Fenomena di atas sejalan dengan apa yang diungkapkan dalam kitab Assikalaibineng yang terlebih dahulu telah ditransliterasi dan diterjemahkan ke bahasa Indonesia oleh Muhlis Hadrawi. Dalam kitab persetubuhan Bugis tersebut, seorang suami dan isteri dituntut agar dapat menikmati hubungan seksual satu sama lain. Yang menarik dari proses tersebut, kitab Assikalaibineng memberikan tuntunan yang tak biasa yakni bagaimana cara mendapatkan kenikmatan seksual, di saat yang sama  pasangan suami isteri juga bisa melakukan cara-cara dalam berhubungan seksual agar mendapatkan keturunan sesuai dengan program mereka.

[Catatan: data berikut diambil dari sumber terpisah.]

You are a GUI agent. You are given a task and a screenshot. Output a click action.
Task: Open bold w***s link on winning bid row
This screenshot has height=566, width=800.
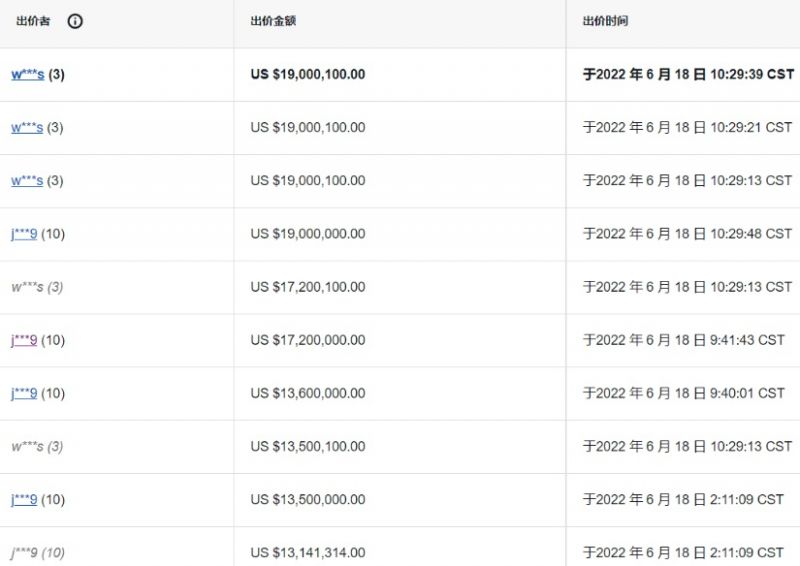tap(28, 75)
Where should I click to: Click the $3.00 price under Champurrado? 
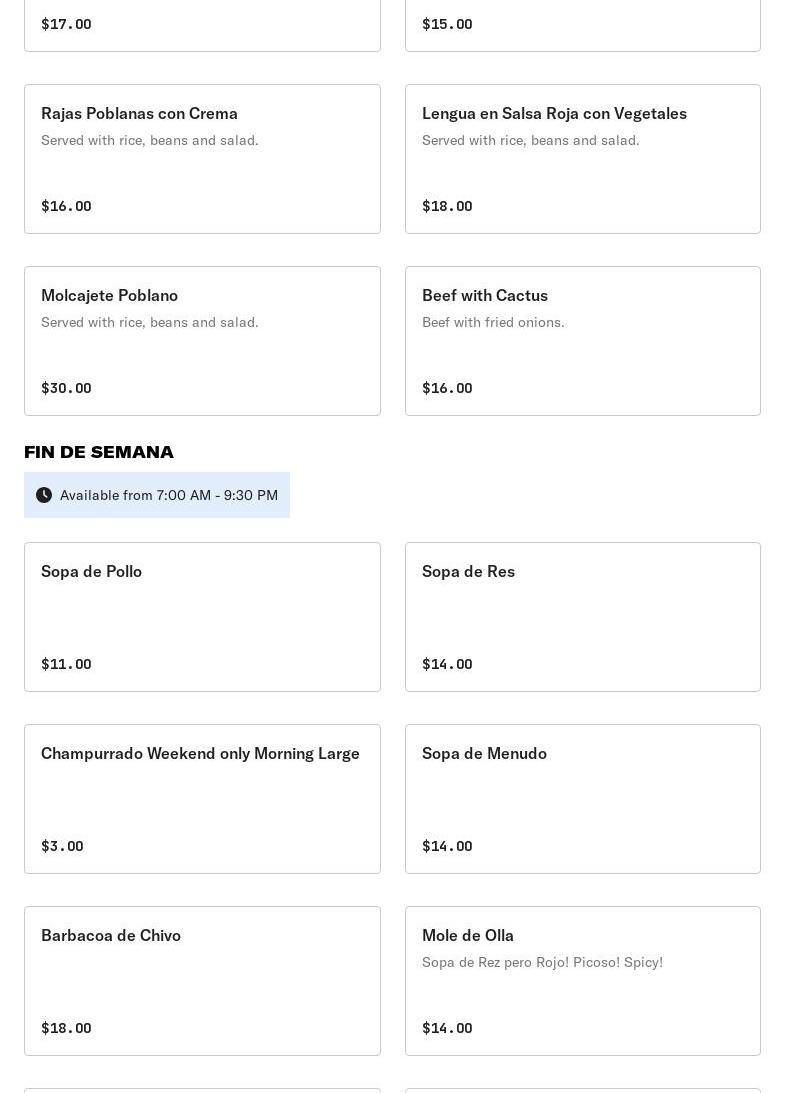click(62, 846)
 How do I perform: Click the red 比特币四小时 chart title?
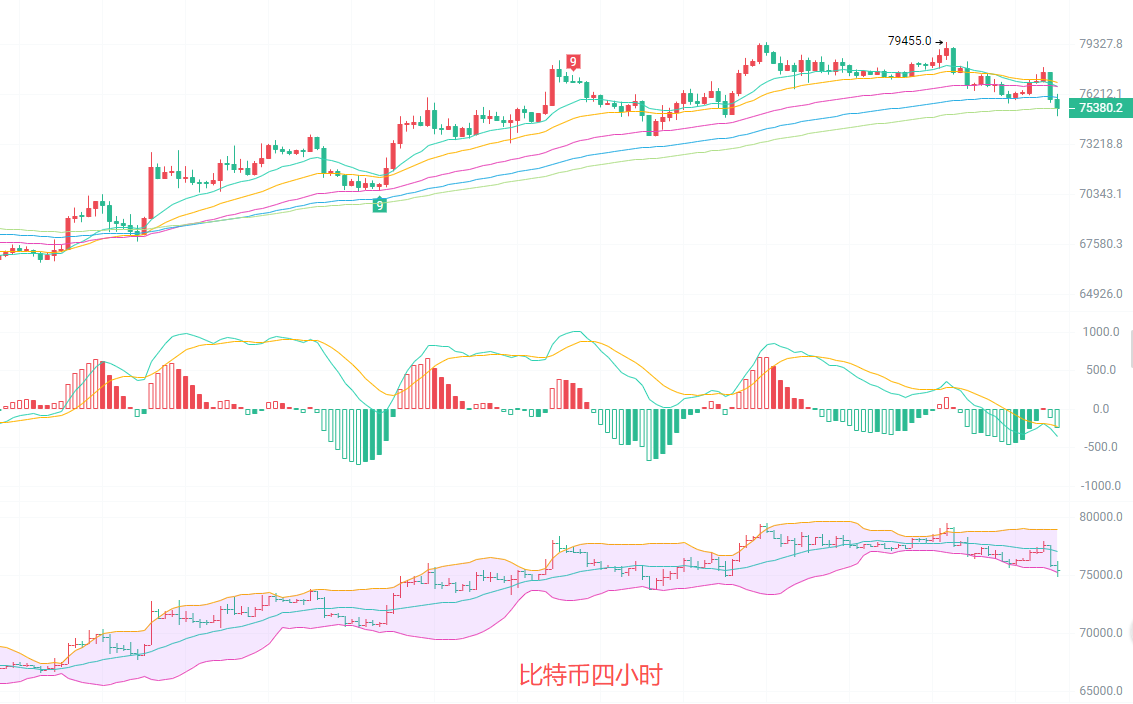590,676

Tidak sampai disitu, kitab Assikalaibineng juga mengajarkan perlakuan agar mendapatkan anak dengan jenis kelamin yang diprogramkan, pengetahuan lakuan hubungan seksual terkait bakat anak, warna kulit, dan lainnya.

Sebagai contoh, disebutkan dalam kitab Assikalaibineng: Waktu dan prilaku-prilaku kedua orang tua (suami dan istri) ketika melakukan persetubuhan memiliki keterkaitan secara tidak langsung dengan kualitas janin yang terbuahi, seperti yang sudah diuraikan sebelumnya. Kualitas anak baik secara fisik maupun mentalitasnya, dipercaya mulai terbentuk sejak ibu dan bapaknya melakukan persetubuhan.

Untuk menentukan jenis kelamin anak yang bakal lahir sesuai dengan yang diinginkan, pihak orang tua dapat mengupayakannya melalui lakuan-lakuan seksual tertentu, khususnya ketika melakukan persetubuhan. Dalam salah satu teks Assikalaibineng ditunjukkan secara singkat prilaku dalam persetubuhan yang berpengaruh langsung terhadap jenis kelamin anak sekiranya terjadi pembuahan.

Terjemahan:

(h.13) Pasal. Yang menjelaskan warisan guru saya/ jika menghendaki (anak) laki-laki, ketika bersetubuh, kaki kanannya (h.14) diangkat terlebih dahulu/ jika kita menginginkan anak perempuan, maka kaki kirinya diangkat terlebih dahulu dan kita membaca lafal ini: rapina rasa mani, rapi na rasa kumula/

Kutipan teks di atas menunjukkan lakuan khusus, jika ingin mendapatkan jenis kelamin anak tertentu terutama saat ingin melakukan penetrasi (koitus). Jika menginginkan anak laki-laki, maka menjelang penetrasi, suami hendaknya memegang dan mengangkat kaki kanan isterinya terlebih dahulu. Sementara itu, jika mendambakan anak perempuan, suami mengangkat kaki kanan isterinya sebelum penetrasi.

Dalam teks dijelaskan pula, pengetahuan-pengetahuan terkait lakuan persetubuhan khusus. Misalnya cara khusus agar bertahan dalam hubungan persebadanan, bagaimana cara mendapatkan anak yang berkulit putih atau hitam, cara merawat tubuh, dan waktu yang tepat untuk bersetubuh, serta lakuan-lakuan khusus lainnya.